Source: http://techcrunch.com/2011/02/16/taskforce-helps-you-organize-your-inbox-and-become-a-taskmaster/

If you’re a TechCrunch reader — or, really, if you live in the 21st century — you probably get more than one or two emails in the course of a day. In fact, you probably get a lot more. For some of us, emails have a way of accumulating faster than trolls in a comment section, and it can become an arduous task to keep track of which emails are top priority and which are your ex-girlfriend telling you to come and pick up your stuff.

Thanks to Taskforce, a member of Y Combinator’s latest class of startups, organizing your inbox just got a lot easier. Taskforce, simply put, is an inbox extension that integrates with Gmail to convert your emails into tasks and makes it simple to create reminders.

To begin using the plug-in, you simply download the extension, and sign in to your email account. Taskforce will pop up (it looks like a tall-ish Google toolbar) and prompt you to begin creating tasks. You can then set due dates, add collaborators, delay the date, and make comments on your tasks. It also adds buttons to the top of each of your emails, allowing you to convert the email into a new task, or add it to an existing task. (And don’t worry, Taskforce doesn’t access your inbox, all actions take place through the extension.)

When you add a collaborator to your task list, Taskforce will send that person an email, alerting them to your shared task. If you then make updates, or add pertinent emails, it will automatically alert your collaborator(s). And the coolest part? They don’t even need to be using Taskforce — nor do they have to continue ping-ing you every time they need you to do something — instead they simply check the status of the task.

I recently became a user of Taskforce and so far it’s been great. There are a few kinks here and there, and it sorely needs to add a few minimization so that you can hide the toolbar when you’re not managing your tasks, but overall the UI is terrific, as is speed. For those Google Tasks users out there, collaboration is the main feature that distinguishes Taskforce. Both task organizers are available on mobile and essentially offer the same tools, but Taskforce kills GTasks in design and UI (aside from bugs, of course). Plus, if you’re lazy like me, you don’t have to open a new tab. They also told me that they plan to add document management and CRM tools in the near future.

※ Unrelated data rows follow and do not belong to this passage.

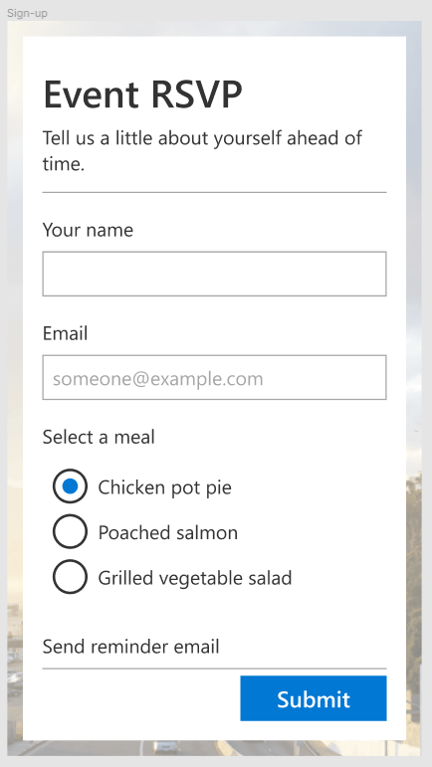Click the car in the background photo

[x=166, y=746]
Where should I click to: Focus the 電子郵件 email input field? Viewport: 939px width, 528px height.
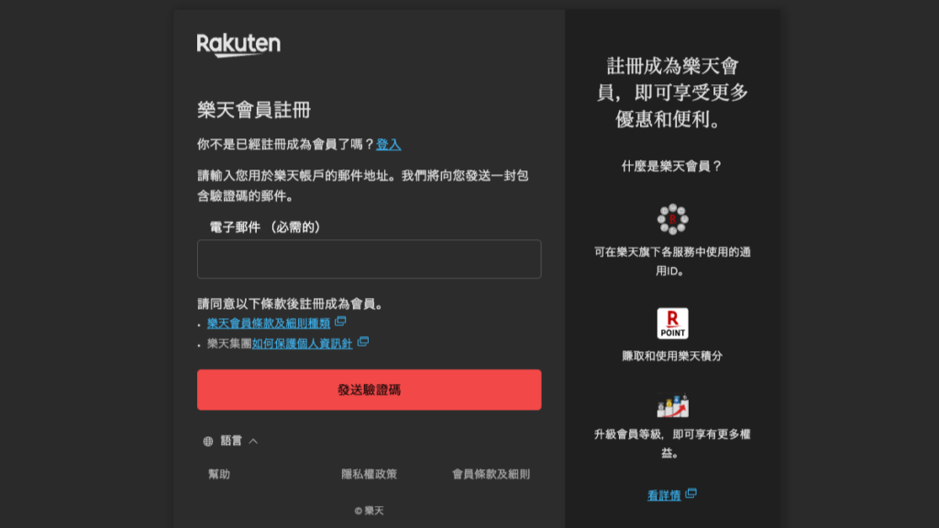click(x=369, y=259)
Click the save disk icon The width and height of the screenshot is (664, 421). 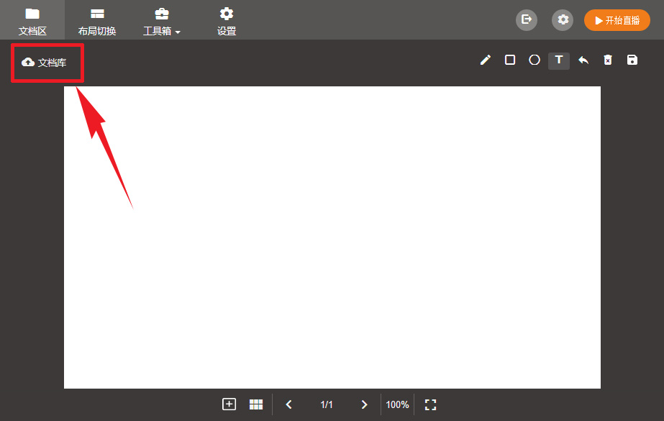tap(632, 60)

Founders Niccolo Pantucci and Courtland Allen told me that the idea for Taskforce came from Pantucci’s experience during last year’s catastrophic volcanic eruption in Iceland. Pantucci was one of many in Europe grounded by the enormous, resulting ash clouds. During his three-week layover, emails from friends, family, and colleagues began piling up in his inbox — too many to keep track of — and he found himself unable to reply to the majority of them. And so, in a twist of the butterfly effect, a natural disaster gave birth to an email organizer.

The startup has been in beta for the past 5 months, during which it gained tens of thousands of users, according to the founders. The older version had a few bugs, so the guys completely overhauled the extension for today’s release. And as to funding, as part of YC’s class of 2011, Taskforce was included in Yuri Milner’s no-strings-attached convertible debt investment offer. They accepted.

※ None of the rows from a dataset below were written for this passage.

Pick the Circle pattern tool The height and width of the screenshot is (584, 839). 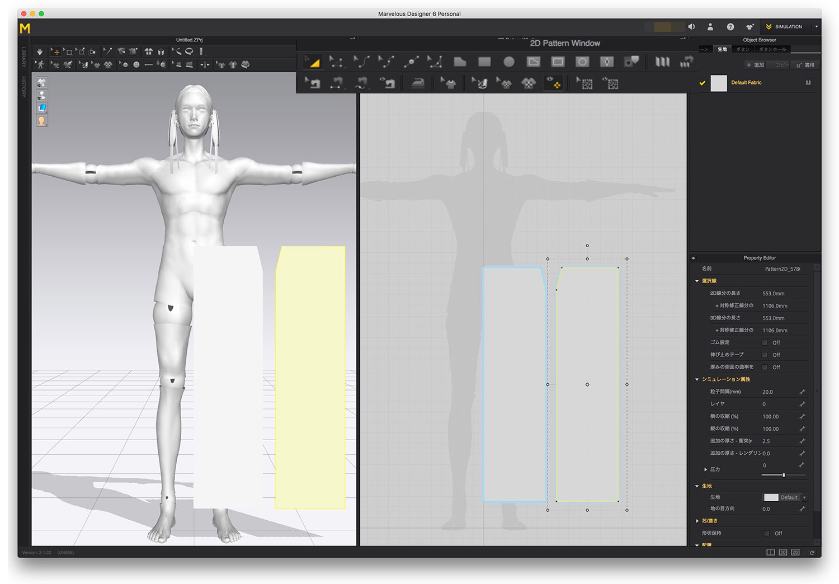(508, 62)
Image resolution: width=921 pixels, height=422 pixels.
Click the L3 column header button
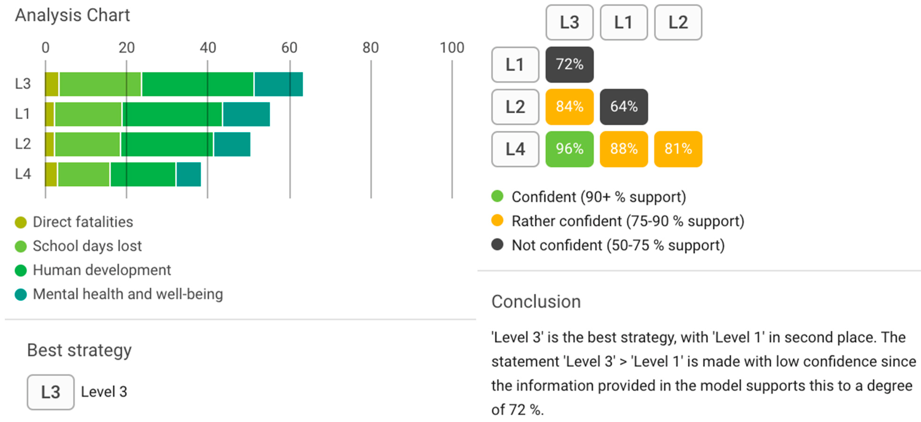tap(569, 22)
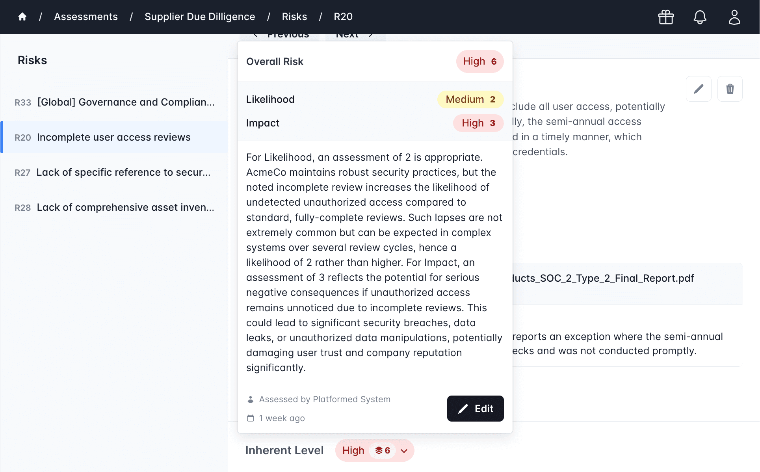The image size is (760, 472).
Task: Go to the home page icon
Action: point(22,17)
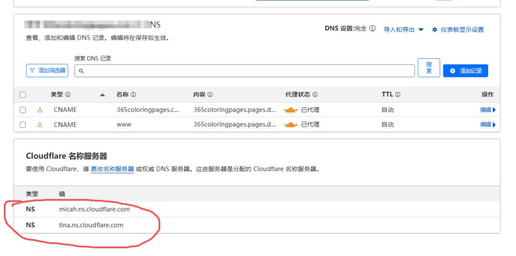Click the orange cloud proxy icon for www

coord(290,125)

If you need any assurance before adding the extension, you might want to know that the founders were advised by Paul Buchheit, YC Partner and creator of Gmail, during design and launch. “[Paul] was particularly excited about the fact that he could use Taskforce to avoid extra work,” Allen said of Buccheit. “He wanted to be able to convert people’s emails into tasks and have Taskforce do all the communication, and let people know that he’s ‘on it’”. And so it was.

Taskforce is currently available for Chrome, Firefox, and Safari, with plans to offer compatibility with other browsers in the pipeline.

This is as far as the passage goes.